Plant cells have rigid walls that are far too strong to be deformed by actin filament contraction. A different approach to cytokinesis has therefore evolved in plants. Plant cells assemble membrane components in their interior, at right angles to the mitotic spindle. In figure 8.6b, you can see how membrane is deposited between the daughter cells by vesicles that fuse together. This expanding partition, called a cell plate, grows outward until it reaches the interior surface of the plasma membrane and fuses with it, at which point it has effectively divided the cell in two. Cellulose is then laid down over the new membranes, forming the cell walls of the two new cells.

 

 

Figure 8.6. Cytokinesis.

The division of cytoplasm that occurs after mitosis is called cytokinesis and cleaves the cell into roughly equal halves. (a) In an animal cell, such as this sea urchin egg, a cleavage furrow forms around the dividing cell. (b) In this dividing plant cell, a cell plate is forming between the two newly forming daughter cells.

 

Cell Death

Despite the ability to divide, no cell lives forever. The ravages of living slowly tear away at a cell’s machinery. To some degree, damaged parts can be replaced, but no replacement process is perfect. And sometimes the environment intervenes. If food supplies are cut off, for example, animal cells cannot obtain the energy necessary to maintain their lysosome membranes. The cells die, digested from within by their own enzymes.

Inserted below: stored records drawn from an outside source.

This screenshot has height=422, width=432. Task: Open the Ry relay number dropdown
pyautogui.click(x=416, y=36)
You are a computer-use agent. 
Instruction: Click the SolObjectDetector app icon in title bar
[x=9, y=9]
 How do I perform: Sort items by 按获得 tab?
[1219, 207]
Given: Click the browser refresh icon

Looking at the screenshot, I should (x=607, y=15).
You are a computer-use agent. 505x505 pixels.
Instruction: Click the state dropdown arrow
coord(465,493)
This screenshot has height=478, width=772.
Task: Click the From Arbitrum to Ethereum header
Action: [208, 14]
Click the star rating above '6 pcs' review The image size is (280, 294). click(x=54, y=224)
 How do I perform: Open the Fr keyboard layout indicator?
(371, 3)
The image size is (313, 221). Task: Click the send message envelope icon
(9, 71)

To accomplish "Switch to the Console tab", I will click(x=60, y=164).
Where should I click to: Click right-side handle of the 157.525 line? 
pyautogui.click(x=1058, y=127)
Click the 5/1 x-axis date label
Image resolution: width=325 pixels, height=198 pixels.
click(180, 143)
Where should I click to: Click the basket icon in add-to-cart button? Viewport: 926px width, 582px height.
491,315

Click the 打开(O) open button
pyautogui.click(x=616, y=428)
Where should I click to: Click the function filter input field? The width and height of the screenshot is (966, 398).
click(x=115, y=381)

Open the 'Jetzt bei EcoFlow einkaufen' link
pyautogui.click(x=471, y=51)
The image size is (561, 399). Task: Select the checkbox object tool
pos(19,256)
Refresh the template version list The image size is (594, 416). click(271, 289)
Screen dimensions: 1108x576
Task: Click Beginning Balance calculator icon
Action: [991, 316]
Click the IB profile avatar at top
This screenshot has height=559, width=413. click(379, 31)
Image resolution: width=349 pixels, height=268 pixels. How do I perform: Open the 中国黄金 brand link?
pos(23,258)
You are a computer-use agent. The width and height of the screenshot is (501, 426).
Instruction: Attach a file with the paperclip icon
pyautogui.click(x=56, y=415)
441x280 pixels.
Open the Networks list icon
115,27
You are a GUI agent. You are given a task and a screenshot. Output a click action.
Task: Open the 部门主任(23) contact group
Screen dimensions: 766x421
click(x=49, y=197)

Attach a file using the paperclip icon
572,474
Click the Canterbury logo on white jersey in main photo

During fetal development, many cells are programmed to die. In human embryos, hands and feet appear first as “paddles,” but the skin cells between bones die on schedule to form the separated toes and fingers. Figure 8.7 shows a developing human hand looking like a paddle. The cells in the tissue between the bones will later die, leaving behind a set of fingers. In ducks, this cell death is not part of the developmental program, which is why ducks have webbed feet and you don’t.

 

 

Figure 8.7. Programmed cell death.

In the human embryo, programmed cell death results in the formation of fingers and toes from paddlelike hands and feet.

 

Human cells appear to be programmed to undergo only so many cell divisions and then die, following a plan written into the genes. In tissue culture, cell lines divide about 50 times, and then the entire population of cells dies off. Even if some of the cells are frozen for years, when they are thawed they simply resume where they left off and die on schedule.

Only cancer cells appear to thwart these instructions, dividing endlessly. All other cells in your body contain a hidden clock that keeps time by counting cell divisions, and when the alarm goes off the cells die.

 

Key Learning Outcome 8.4. The eukaryotic cell cycle starts in interphase with the condensation of replicated chromosomes; in mitosis, these chromosomes are drawn by microtubules to opposite ends of the cell; in cytokinesis, the cell is split into two daughter cells.